Student groups gave performances after a short break. Performers included individual students as well as the student groups Unbound Progression, The Liquid Hotplates and Baile de Fuego.

Another three workshops were then offered about LGBTQIA mental health care and support, spiritual healing and self care. In an action planning set, students had the opportunity to share what they planned to do in the future for minorities in terms of support and activism. Shortly thereafter, dinner was served along with closing remarks by Juliet Forbes, a student at UC Davis who serves as a crisis counselor for Crisis Text Line. Forbes expressed the importance of destigmatizing mental illness, supporting those struggling with their mental health and the resources Crisis Text Line offers.

The conference took place after more than nine months of planning, but still presented its challenges on the day of execution. Mental Health Conference Founder and Director Samantha Chiang, a third-year English major, found it empowering that she and her team were able to build the conference from the ground up with student voices at the forefront.

“The biggest challenge was working out the kinks we hadn’t anticipated, like waiting for the workshop hosts and performers to come right before their designated times,” Chiang said via email.

Chiang said the conference was everything she had hoped for and more, and hopes that in the future she can secure enough funding to expand it into a two-day conference.

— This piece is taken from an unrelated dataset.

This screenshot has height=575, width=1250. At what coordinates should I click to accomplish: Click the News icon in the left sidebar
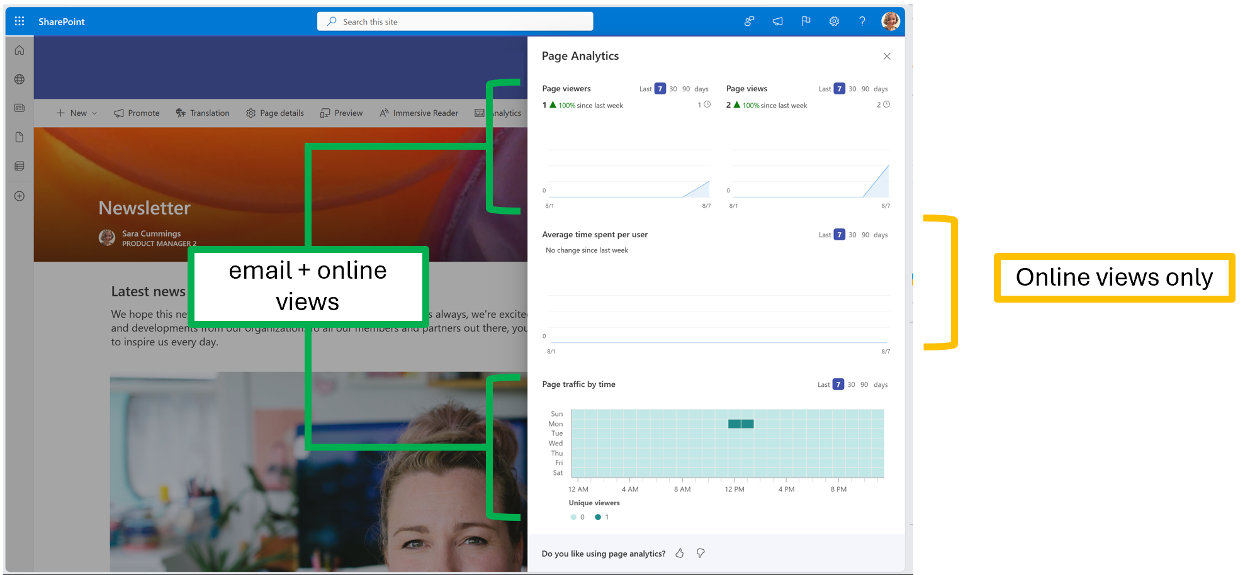[19, 108]
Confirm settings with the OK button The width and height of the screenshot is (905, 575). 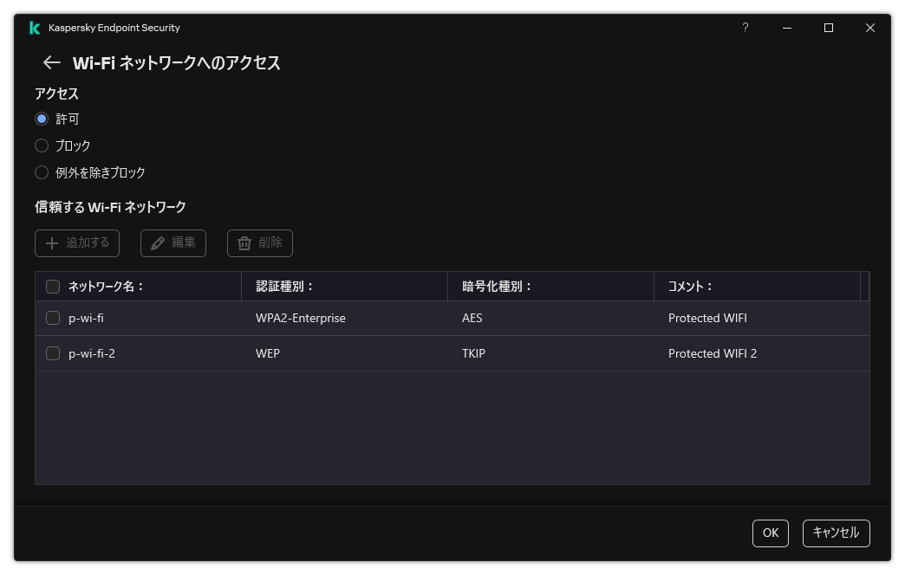click(770, 533)
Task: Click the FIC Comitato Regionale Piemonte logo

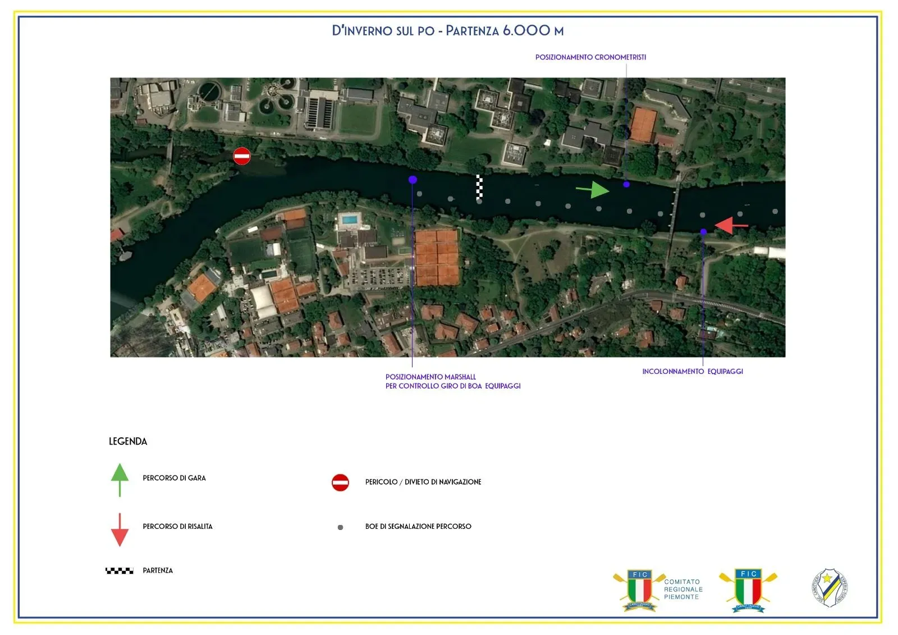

Attendees were able to appreciate the significance of the conference. Olivan found that she learned many ways to be involved in the community at Davis and that students had resources to help them feel safe and realize they are not alone.

“A great thing about the conference was that it happened in the first place, which is a great step in developing UC Davis mental health advocacy,” Olivan said.

Ruttkay believes that the conference highlighted many differently abled conditions and participants were given the opportunity to participate in meaningful discussions. She saw another side of mental health that she believes is extremely neglected by the university.

“The biggest takeaway from this conference was seeing how many students are passionate about advocating for mental health at an institutional level,” Ruttkay said.

Conference Panel Coordinator Jacqueline Grady, a third-year global disease biology major, hopes to expand the conference in coming years in order to continue pushing the boundaries on conversations about mental health.

“We’re looking to start a qualitative conversation about mental health,” Grady said via email. “There’s a negative stigma surrounding mental health and we want to tear that wall down. The conference is only one day, but we hope the conversation continues beyond it. Our goal is to make mental health a priority on campus.”